-------- Selected text --------
While foreign investment has fallen dramatically in the past year, China remains a popular manufacturing base for foreign firms amid the global economic downturn. Anil K. Gupta and Haiyan Wang, authors of the new book Getting China and India Right, wrote in Businessweek in June that the role of higher domestic productivity as a driver of China's economic growth is growing and the future lays in R&D-related work. They note China’s 11th five-year plan calls for the country to build a competitive advantage based on science, technology, and innovation. Some of the key initiatives in this new thrust include an increase in the R&D-to-GDP ratio from about 1.3% in 2005 to 2.5% by 2020.

Foreign direct investment (FDI) in Shanghai tumbled 37.4 percent in May from a year earlier - compared to the fall of 18.3 percent in April - as a result of the global financial crisis. Starting from August 1, district governments in the city will be able to approve FDI projects of up to US$100 million, compared with US$30 million now. The city also plans to ease rules on the approval of special foreign-investment projects, such as mergers and acquisitions, by the end of this year.

AmCham polled 108 foreign-invested manufacturers in China in the fall of last year for the survey, and did an updated poll of 79 companies in late December. Only 10 percent of respondents last year said they had concrete plans to relocate or expand manufacturing capacity out of China in the next five years, compared with 17 percent in 2007, despite countries such as India and Vietnam offering low-cost alternatives.

Telecoms Reform in the Works
China's telecommunications market is on track to generate US$187 billion by 2014, fueled by mobile uptake in its rural areas and 3G, according to Pyramid Research. In June, China's top economic planning body called for telecoms and other government monopolies to be opened up to private investment. In guidelines for industry reform, the National Development and Reform Commission (NDRC) said it hoped to encourage private investment into telecoms, oil, power, rail and other monopoly areas to boost economic growth. The NDRC said it "was hopeful" that the introduction of measures to encourage private investment to enter telecoms would be accelerated. It said it expected "realistic progress" from the convergence of telecoms, internet and cable.

Pyramid estimates the Chinese market will surpass Japan by 2014, growing at a compound annual growth rate (CAGR) of 8.8 percent between this year and then. Daniel Yu, Pyramid Research analyst is quoted in Businessweek as saying, "China, like many emerging markets, is becoming an increasingly mobile market, adding 71.2 million mobile subscriptions in 2008, roughly 12 percent of all additions worldwide and second only to India's 113.3 million net additions."

The Chinese government will spend 20 billion yuan (US$2.93 billion) this year on technological innovation in a range of sectors. The spending program calls for technological upgrade in the development of integrated circuits, next-generation Internet and the home-grown TD-SCDMA 3G technology.
--------
▸ **Directions**:
**A)** Please restate the passage on China's economy between "AmCham polled 108" and "offering low-cost alternatives.", inclusive, substituting "producers" for "manufacturers".
**B)** Translate this sentence from the passage on China's economy into Spanish: "The Chinese government will spend 20 billion yuan (US$2.93 billion) this year on technological innovation in a range of sectors."
**C)** For each statement, answer yes or no based on the passage on China's economy, and quote the words that decide it. (i) Foreign direct investment in Shanghai fell 37.4 percent in May compared with a year earlier. (ii) The updated AmCham poll in late December covered 108 companies. (iii) India added more mobile subscriptions than China in 2008.
The lines that come next are drawn from a separate source.
-------- Data --------
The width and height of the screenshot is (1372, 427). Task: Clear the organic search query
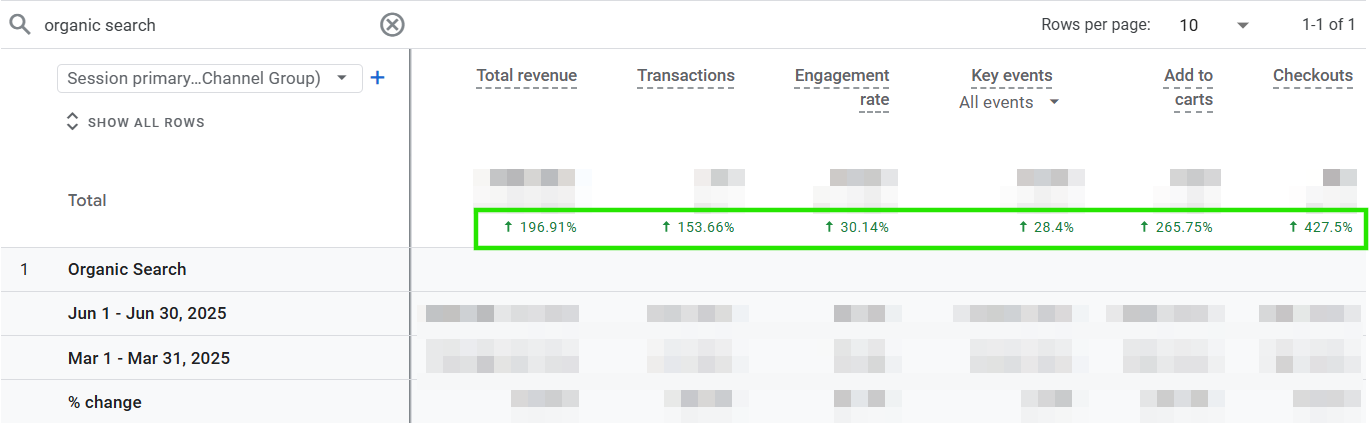[392, 25]
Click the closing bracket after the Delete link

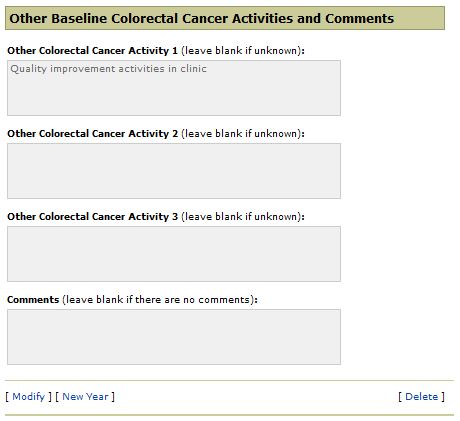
--------
▸ **Answer list**:
**A)**
AmCham polled 108 foreign-invested producers in China in the fall of last year for the survey, and did an updated poll of 79 companies in late December. Only 10 percent of respondents last year said they had concrete plans to relocate or expand manufacturing capacity out of China in the next five years, compared with 17 percent in 2007, despite countries such as India and Vietnam offering low-cost alternatives.

**B)** El gobierno chino gastará este año 20.000 millones de yuanes (2.930 millones de dólares estadounidenses) en innovación tecnológica en diversos sectores.

**C)**
(i) Yes: "Foreign direct investment (FDI) in Shanghai tumbled 37.4 percent in May from a year earlier"
(ii) No: "did an updated poll of 79 companies in late December"
(iii) Yes: "second only to India's 113.3 million net additions"